While still in an experimental phase, this approach highlights the potential for optimizing inter-agent communication beyond traditional text or voice interfaces.
Enterprise Implications and Evolving AI Architectures
The introduction of Agent Transfer and experimental tools like GibberLink reflects a growing industry shift toward more autonomous, adaptive AI systems.
For enterprises, these capabilities could lead to AI ecosystems that not only handle discrete tasks but also collaborate dynamically, adapting to changing user needs and complex service environments.
This agent-based architecture supports distributed task handling based on expertise, potentially reducing bottlenecks and reliance on centralized systems or human intervention.
ElevenLabs positions this model as a way to improve responsiveness and personalization in AI-driven operations.
Transparency Considerations in AI Communication
While these advancements offer practical benefits, they also raise questions around transparency and oversight.

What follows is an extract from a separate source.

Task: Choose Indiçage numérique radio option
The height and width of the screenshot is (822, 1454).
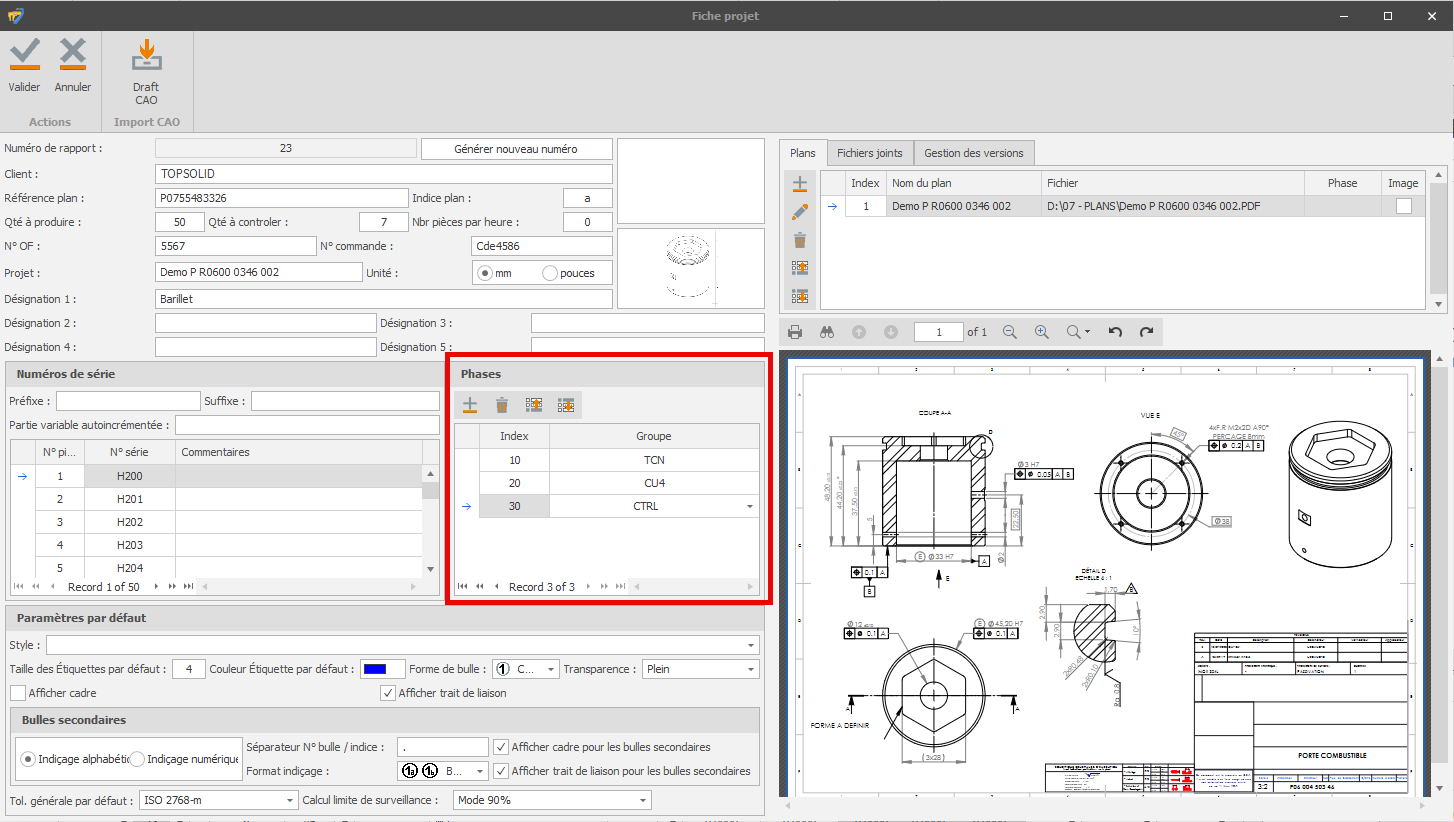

GibberLink’s use of non-human communication modes, for example, highlights a challenge in ensuring AI interactions remain interpretable to human supervisors.
As AI agents gain more autonomy, maintaining visibility into their operations and ensuring accountability will be critical for responsible deployment.
Enterprise Adoption
The effectiveness of Agent Transfer will depend largely on how organizations structure their AI workflows and train agents for specialization.
ElevenLabs has yet to release client feedback or performance metrics, but the rollout reflects the company’s continued investment in building interoperable AI solutions for enterprise environments.